Le peuple voulant la stabilité: les Algériens ignorent l’appel à la révolte du 17 septembre
Les efforts de ceux qui ont appelé à la soi-disant révolution du 17 septembre et qui ont incité les algériens à descendre dans les rues pour protester se sont soldés par un échec cuisant.

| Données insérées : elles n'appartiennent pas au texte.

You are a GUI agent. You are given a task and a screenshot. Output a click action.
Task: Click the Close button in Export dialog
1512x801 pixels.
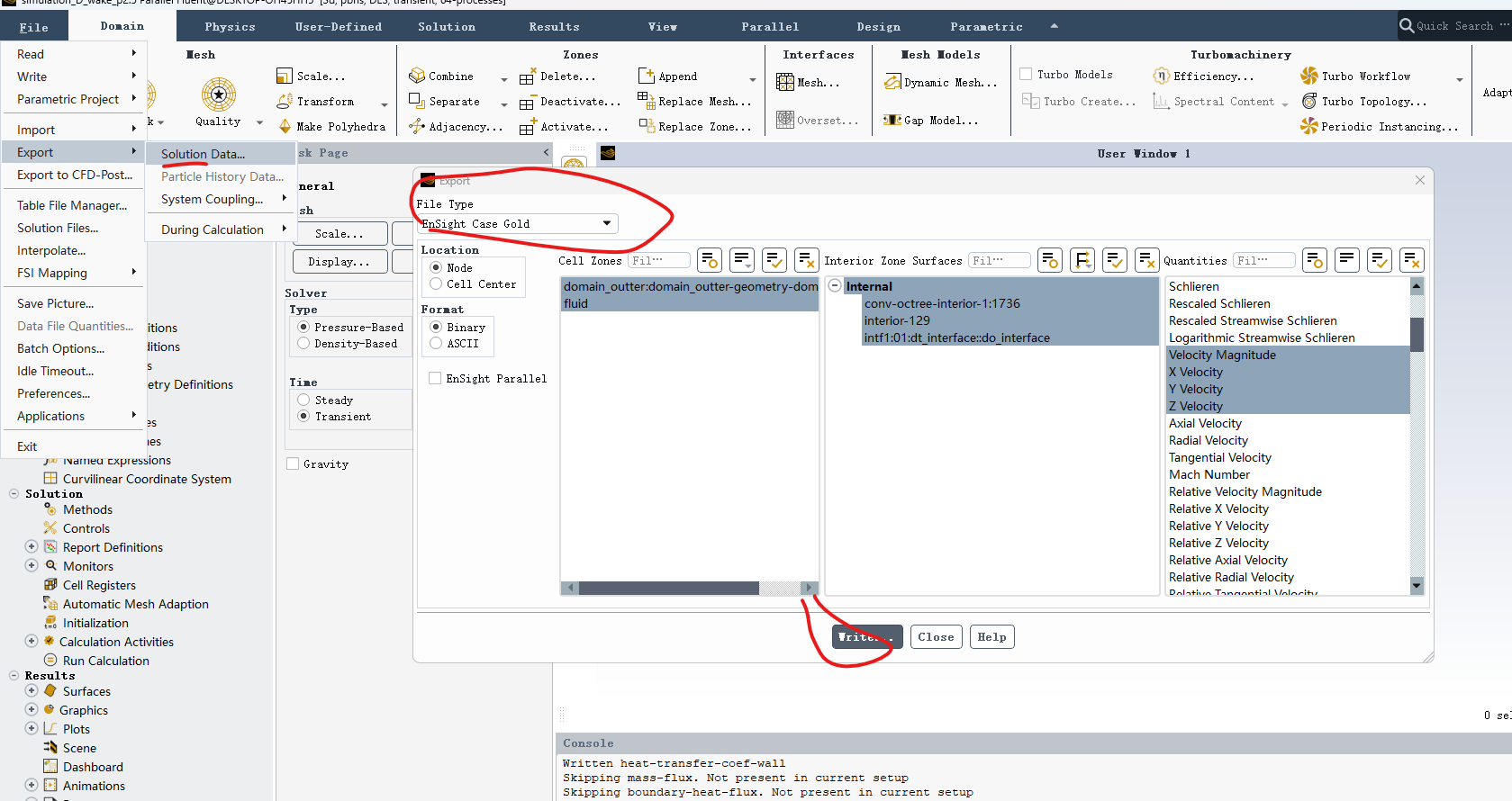point(936,637)
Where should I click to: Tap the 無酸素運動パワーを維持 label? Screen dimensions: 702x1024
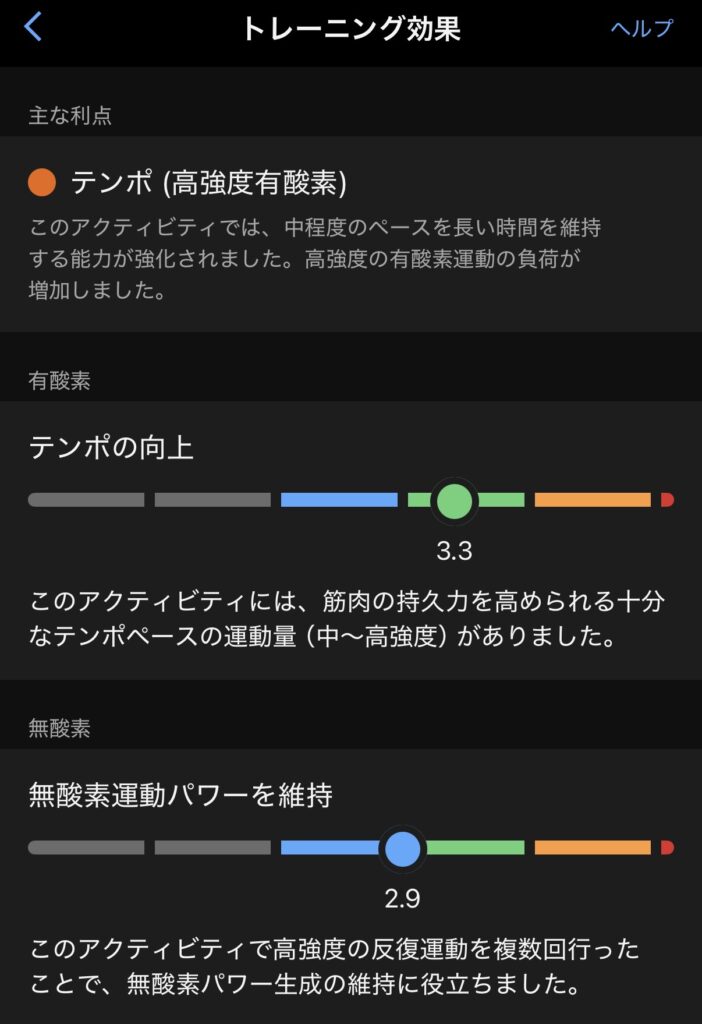click(x=180, y=795)
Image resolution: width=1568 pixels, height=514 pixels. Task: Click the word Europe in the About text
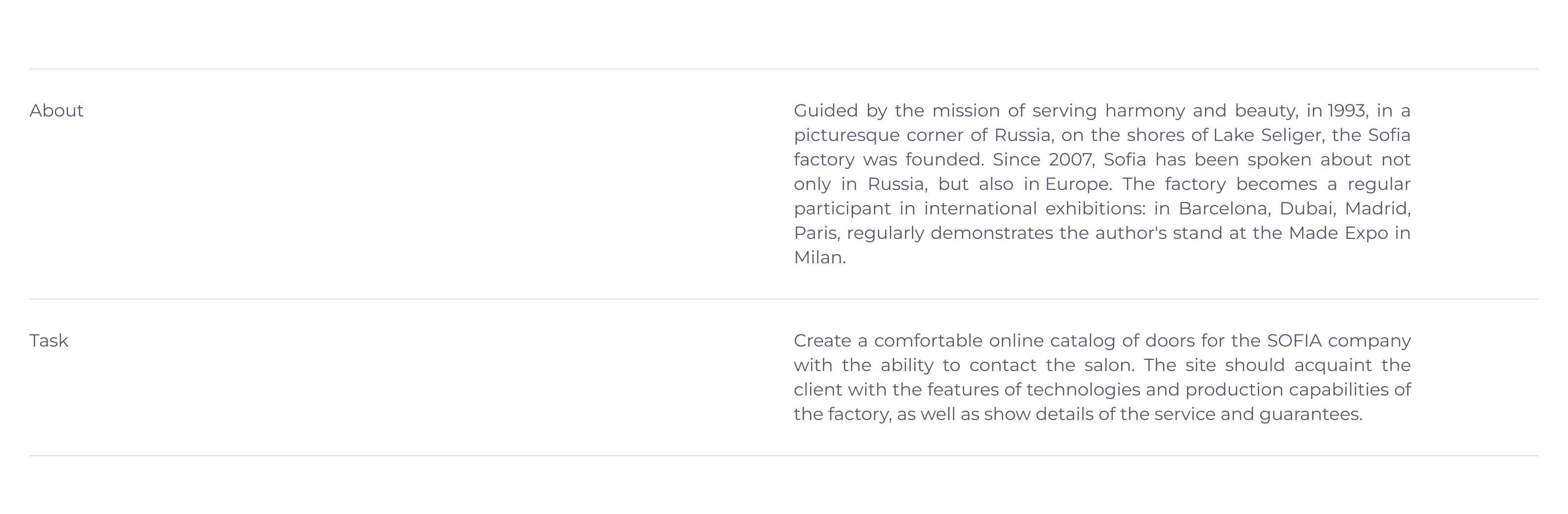click(x=1078, y=185)
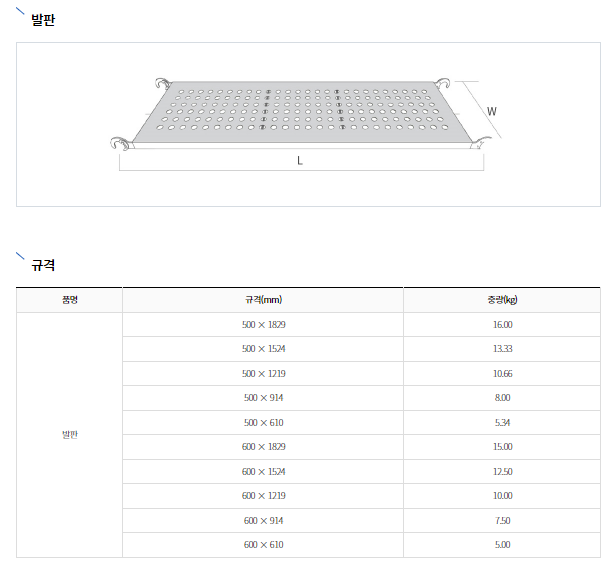Click the perforated scaffold plank illustration
611x563 pixels.
(302, 114)
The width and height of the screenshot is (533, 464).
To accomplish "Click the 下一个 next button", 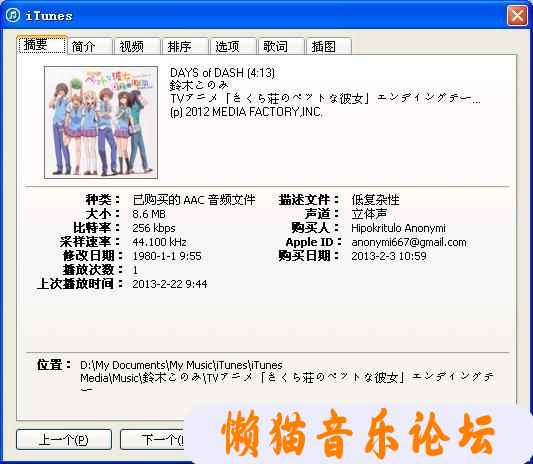I will tap(152, 440).
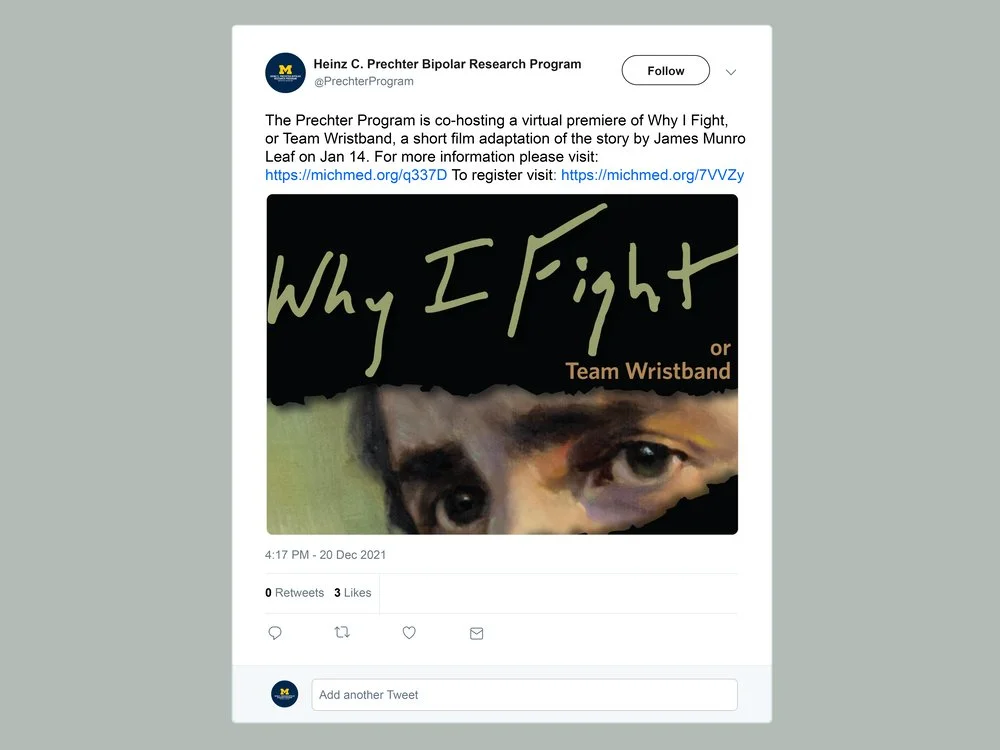Share tweet via the envelope message icon
1000x750 pixels.
pos(476,633)
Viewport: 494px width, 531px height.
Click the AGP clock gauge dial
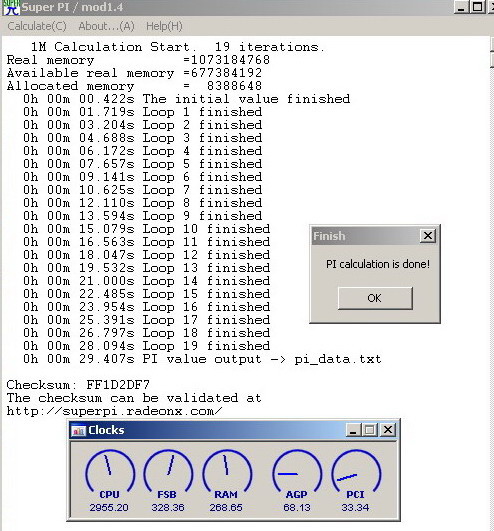297,471
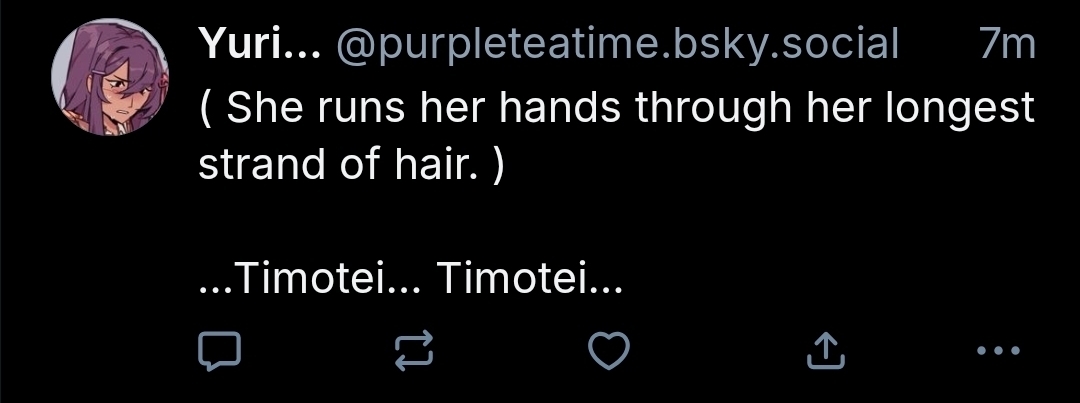Toggle repost on Yuri's post

(415, 350)
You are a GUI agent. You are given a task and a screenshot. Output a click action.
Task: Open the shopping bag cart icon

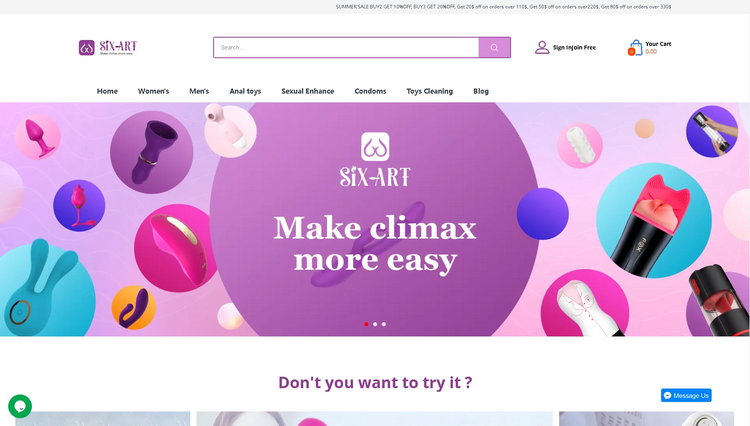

La journée de samedi s’est déroulée le plus normalement du monde dans les quatre coins du pays. Aucune manifestation n’a été enregistrée et la prétendue révolte du 17 septembre à laquelle ont appelé des parties qui veulent créer la zizanie dans notre pays n’était en fin de compte que du « vent ». En effet, une tournée effectuée samedi matin par Echorouk dans plusieurs boulevards et quartiers d’Alger, à l’instar du boulevard Hassiba-Ben Bouali, la Grande-Poste et la place des Martyrs a montré que les citoyens vaquaient à leurs occupations quotidiennes comme à l’ordinaire. Aucun changement de comportement ou incident n’ont été enregistrés. Par ailleurs, Echorouk a noté que la présence policière était ordinaire c’est-à-dire qu’il n’y a pas eu lieu de renforcer la présence des forces de l’ordre comme ce fut le cas lors des « marches » du samedi auxquelles a appelé les RCD. Beaucoup de citoyens faisaient leurs achats quotidiens au niveau des marchés et magasins. Les tables des cafés accueillaient beaucoup de gens qui sirotaient différentes boissons, bref la situation était ordinaire à Alger. Ainsi, les Algériens n’ont pas répondu à l’appel à la prétendue révolte du 17 septembre. A Triolet, sur les hauteurs du quartier populaire de Bab el-Oued, des habitants se sont rassemblés non pas pour protester mais pour saluer l’exécution des promesses de relogement faites par le président de la République. « Le peuple veut la stabilité », ont scandé plusieurs citoyens. « Nous ne voulons pas que les scénarios de la Tunisie, de l’Égypte et de la Libye se reproduisent chez nous, nous ne voulons pas que notre pays replonge dans une autre décennie noire : nous voulons la stabilité et la paix », ont indiqué à Echorouk plusieurs citoyens rencontrés à Triolet. Pour rappel, les investigations des services de sécurité ont montré que parmi les personnes ayant appelé à la révolte du 17 septembre figurent des parties étrangères. Il s’agit notamment de Marocains, d’Égyptiens et de Libyens. Ces étrangers qui se font passer pour des Algériens, tentent d’inciter les jeunes à la protestation contre les conditions économiques et sociales dans notre pays. En plus de cela, ils appellent nos jeunes à mener une révolte à l’instar de celles qui ont eu lieu en Tunisie, en Égypte et en Libye.